3) 血球の活性酸素生成能
反応性が高く、殺菌力の強い活性酸素は、貪食にはじまる細胞性の生体防御機構の中で重要な役割を担っていると考えられる。活性酸素分子種は、4種類存在することが知られているが、今回の研究では、昨年度の研究で比較的高感度に環境の変化に反応すると考えられながら、生成量が少ないため変動を明確に知ることができなかったスーパーオキシドについて、昨年度も用いた分光学的な方法とともに、微弱な反応でも捉えることのできる化学発光法を用いて測定した。
【材料および方法】
1. スーパーオキシドの測定(分光学的方法):スーパーオキシドの分光学的な方法による定量は、SODの存在下で阻害されるシトクロムcの還元量を定量することで行った。血球懸濁液は、最終濃度500μMのDTPA(キレート剤)を含むoyster BSSを用いて調製した。この血球懸濁液に対し、160μMシトクロムcを含むカキ類血球用Hanks平衡塩類溶液(GIBCO社製のフェノールレッド不含Hanks平衡塩を用いて調製した溶液のNaCl濃度を0.44Mに改変したもの)を等量加えて、血球の最終密度が2.5x106cells/mlになるように反応液を調製した。これをプラスチック製のキュベットに移して2波長分光光度計に装着した。血球に対する刺激剤には、最終濃度で100ng/mlになるように調製した液性因子のホルボールミリステートアセテート(PMA)と貪食能の測定に用いたのと同様の酵母を用いた。反応は、これらの刺激剤を加えることで開始した。
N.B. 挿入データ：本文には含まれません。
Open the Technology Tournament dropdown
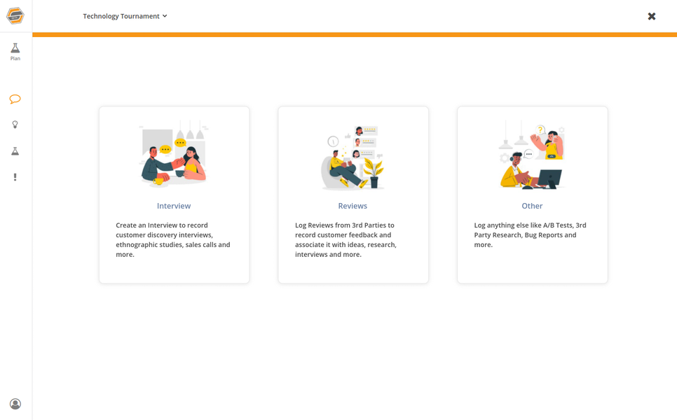Image resolution: width=677 pixels, height=420 pixels. point(121,15)

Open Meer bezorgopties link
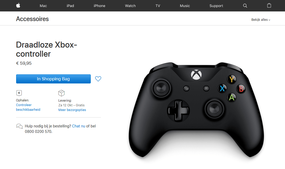pyautogui.click(x=72, y=110)
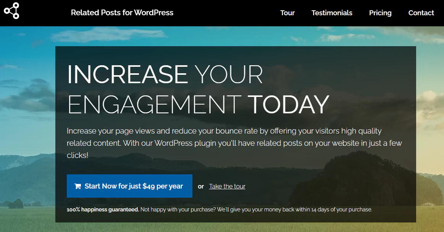444x232 pixels.
Task: Follow the Take the tour link
Action: 227,186
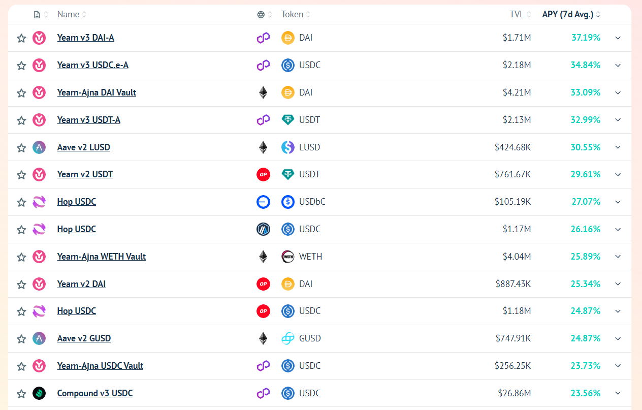Star the Compound v3 USDC vault
The width and height of the screenshot is (642, 410).
pos(21,394)
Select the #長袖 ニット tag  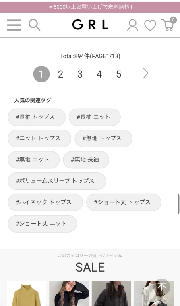click(x=95, y=117)
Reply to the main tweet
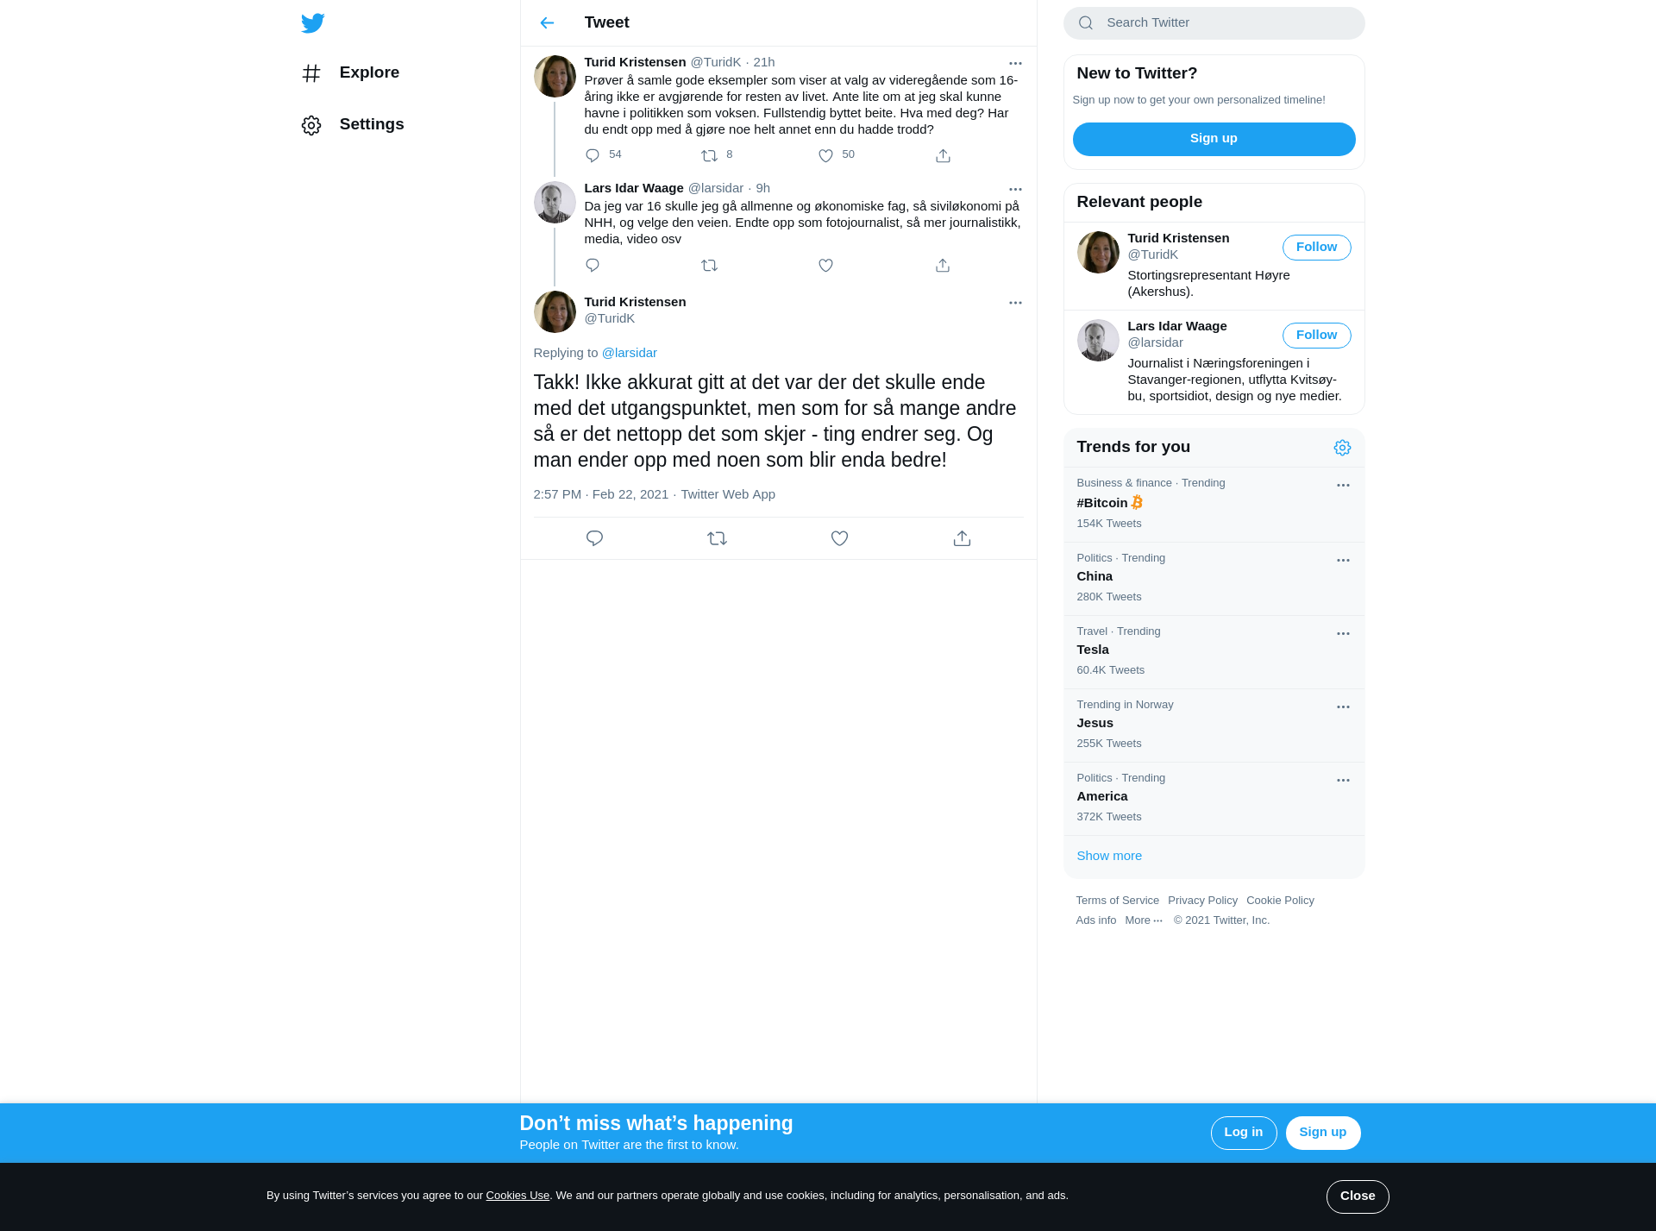Screen dimensions: 1656x1231 click(x=594, y=538)
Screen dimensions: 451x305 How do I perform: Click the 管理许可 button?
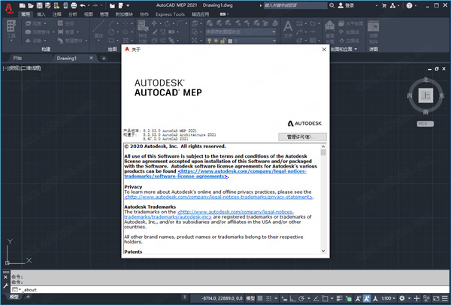[x=302, y=137]
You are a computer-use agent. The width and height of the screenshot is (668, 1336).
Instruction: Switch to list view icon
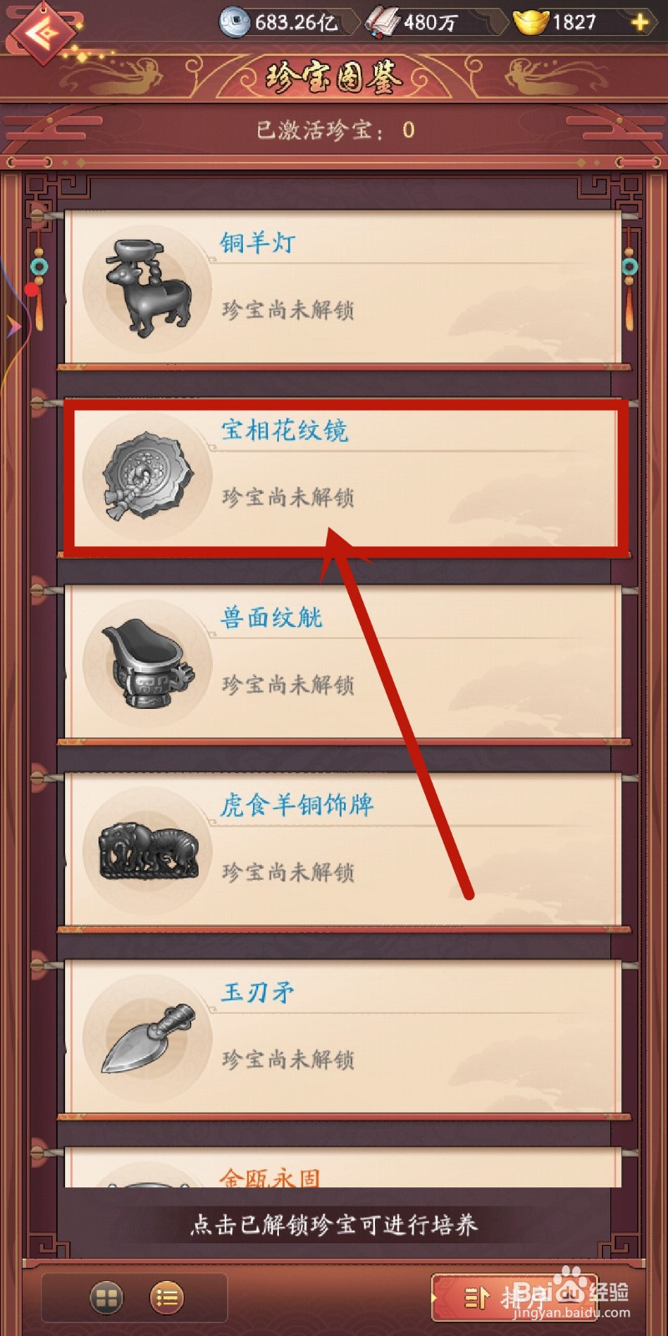click(167, 1298)
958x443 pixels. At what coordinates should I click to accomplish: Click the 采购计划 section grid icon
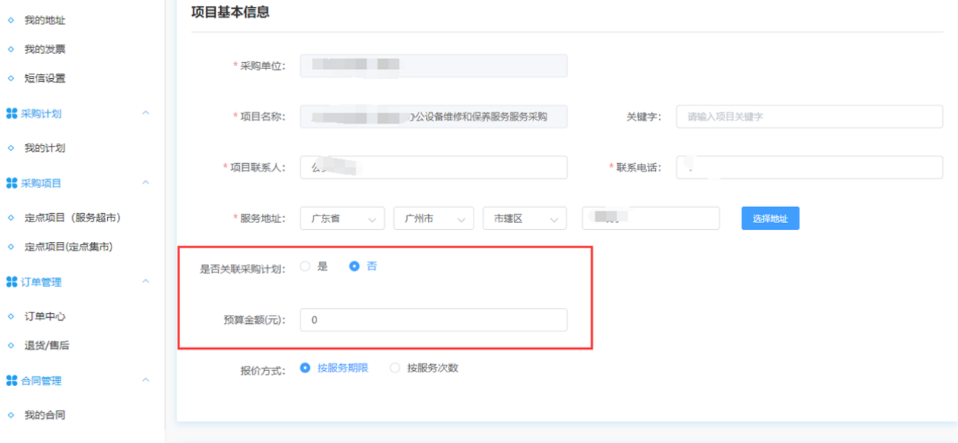point(11,114)
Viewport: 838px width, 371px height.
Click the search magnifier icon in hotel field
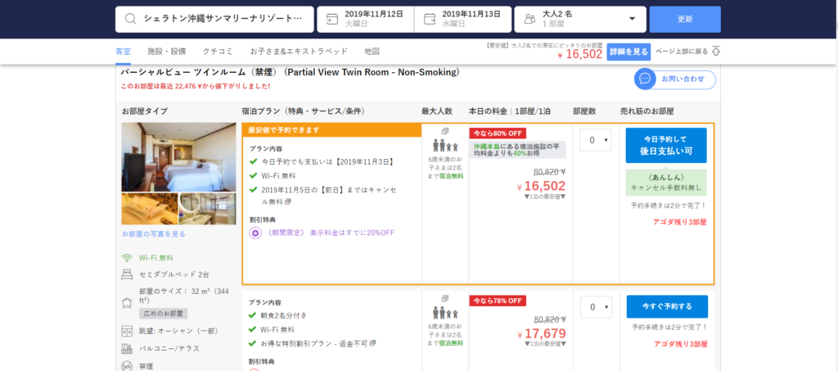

使用波長については、第1波長540nm、第2波長550nmとし、その吸光度の差を求めた。測定ごとにスーパーオキシドの特異的な消去酵素であるスーパーオキシドディスムターゼ(SOD)を最終濃度で100U/mlになるように添加した対照区を設定して、その値を差し引き、スーパーオキシドによる正味の還元量を求めた。
スーパーオキシドの生成量は、吸光度の値をシトクロムcのミリモル吸光係数19.1mM-1cm1を用い、シトクロムcの還元量に換算して表した。測定は室温において行い、120分間継続した。